=== DATA FOR THE TASK ===

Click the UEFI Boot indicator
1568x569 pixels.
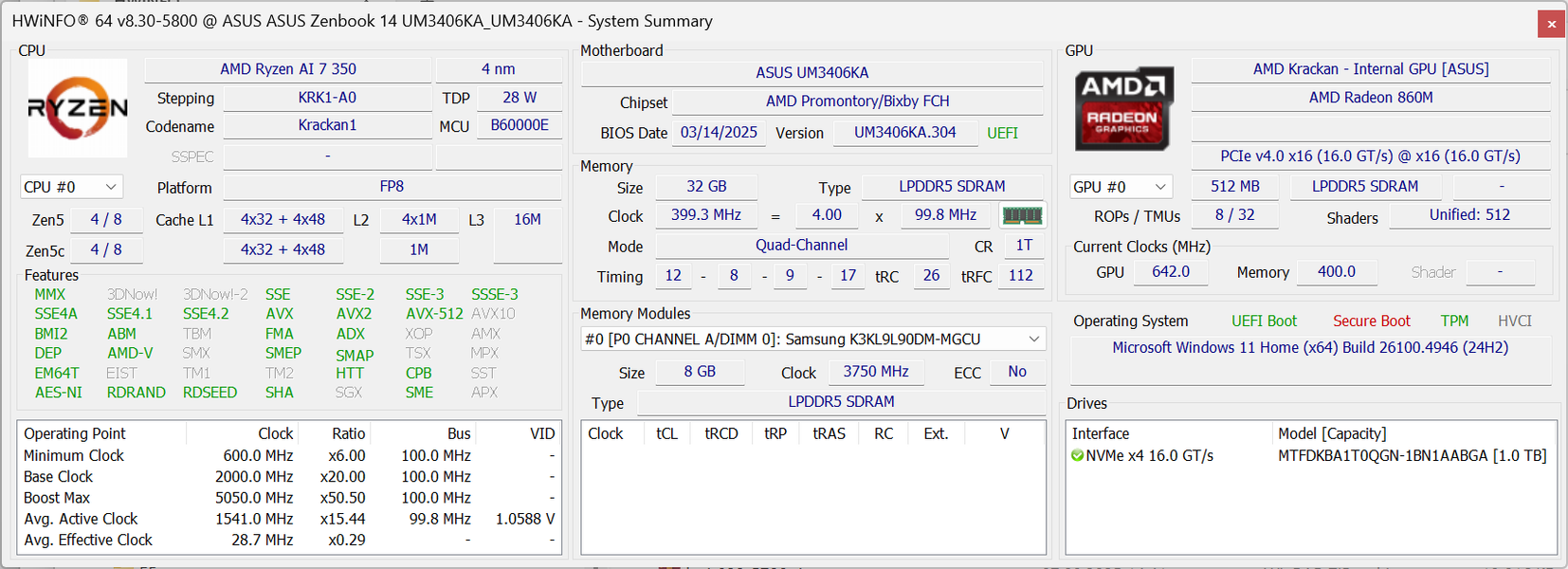(1264, 321)
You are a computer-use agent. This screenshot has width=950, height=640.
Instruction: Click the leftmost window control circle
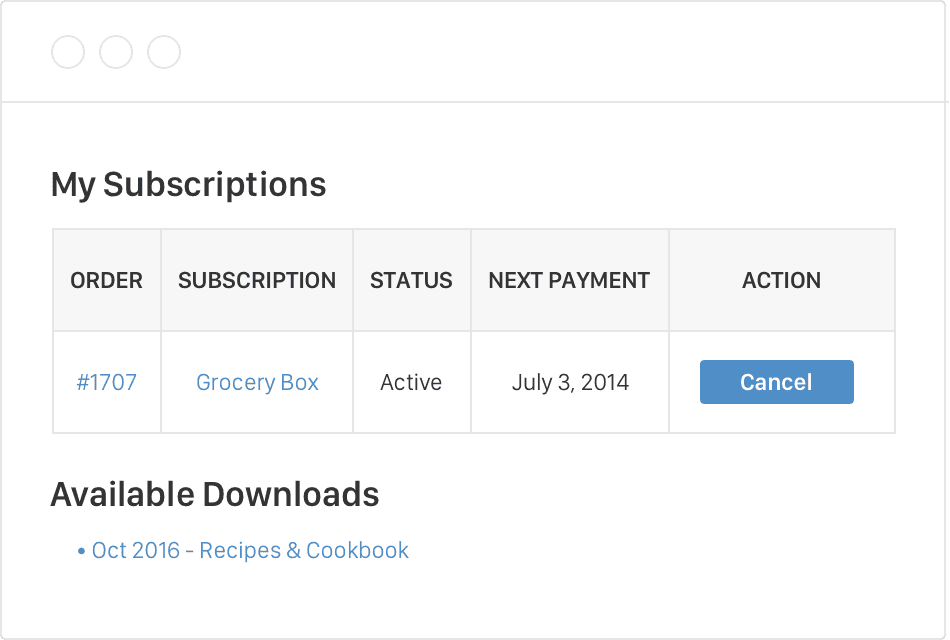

===

PROBLEM DETAILS » Return the material above exactly; the images stay out.

RESPONSE TO THE EXERCISE »
Click the UEFI Boot indicator
1568x569 pixels.
(1264, 321)
You are a computer-use agent. This screenshot has width=950, height=640.
Instruction: Click the leftmost window control circle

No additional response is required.